Prebiotic replicase evolution in a surface-bound metabolic system: parasites as a source of adaptive evolution
- Equal contributors
1 Institute of Biology, Eötvös University, Pázmány P. sétány 1/c, H-1117 Budapest, Hungary
2 Theoretical Biology and Ecology Research Group, Eötvös University, Pázmány P. sétány 1/c, H-1117 Budapest, Hungary
3 Collegium Budapest, Institute for Advanced Study, Szentháromság u. 2, H-1014 Budapest, Hungary
4 Parmenides Centre for the Study of Thinking, 14a Kardinal Faulhauber Strasse, D-80333 Munich, Germany
BMC Evolutionary Biology 2008, 8:267 doi:10.1186/1471-2148-8-267Published: 30 September 2008
The remarkable potential of recent forms of life for reliably passing on genetic information through many generations now depends on the coordinated action of thousands of specialized biochemical "machines" (enzymes) that were obviously absent in prebiotic times. Thus the question how a complicated system like the living cell could have assembled on Earth seems puzzling. In seeking for a scientific explanation one has to search for step-by-step evolutionary changes from prebiotic chemistry to the emergence of the first proto-cell.
We try to sketch a plausible scenario for the first steps of prebiotic evolution by exploring the ecological feasibility of a mineral surface-bound replicator system that facilitates a primitive metabolism. Metabolism is a hypothetical network of simple chemical reactions producing monomers for the template-copying of RNA-like replicators, which in turn catalyse metabolic reactions. Using stochastic cellular automata (SCA) simulations we show that the surface-bound metabolic replicator system is viable despite internal competition among the genes and that it also maintains a set of mild "parasitic" sequences which occasionally evolve functions such as that of a replicase.

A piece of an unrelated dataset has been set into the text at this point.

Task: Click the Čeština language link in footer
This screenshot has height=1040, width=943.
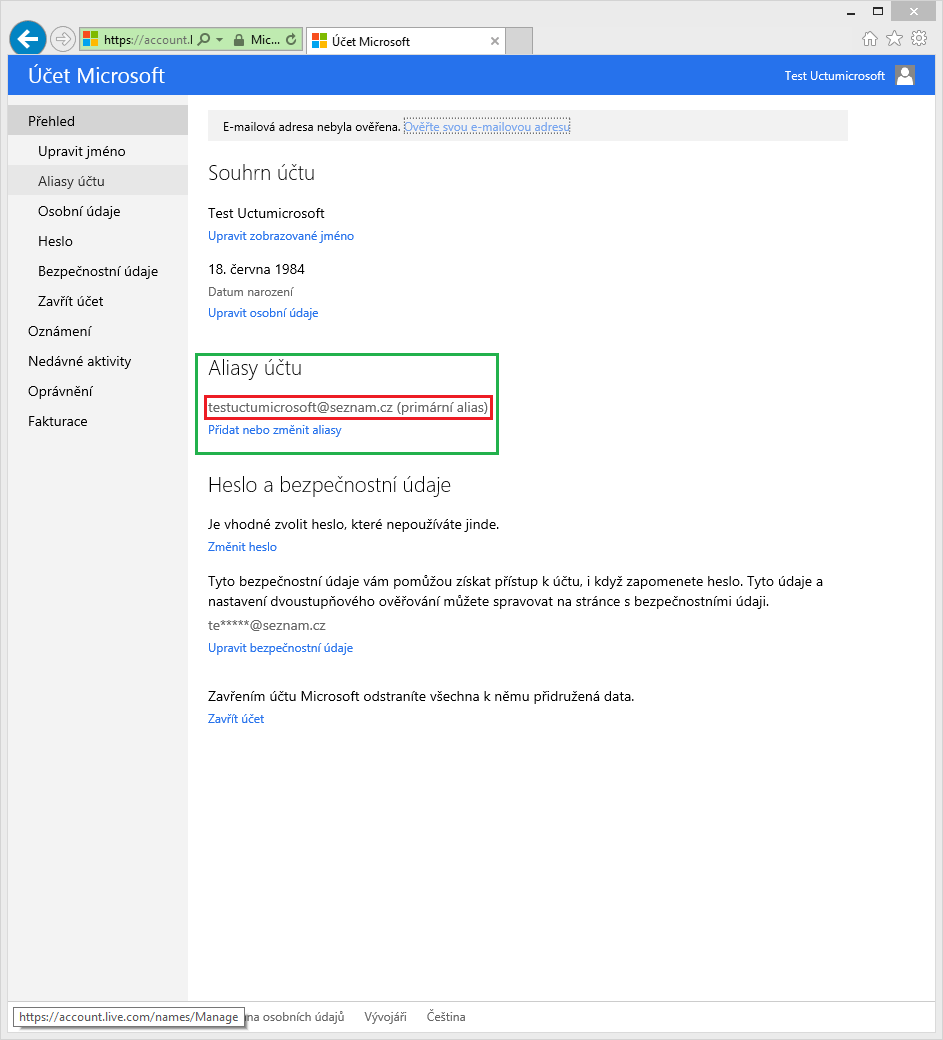Action: pos(446,1017)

Replicase activity is shown to increase even at the expense of slowing down the replication of the evolving ribozyme itself, due to indirect mutualistic benefits in a diffuse form of group selection among neighbouring replicators. We suggest possible paths for further evolutionary changes in the metabolic replicator system leading to increased metabolic efficiency, improved replicase functionality, and membrane production.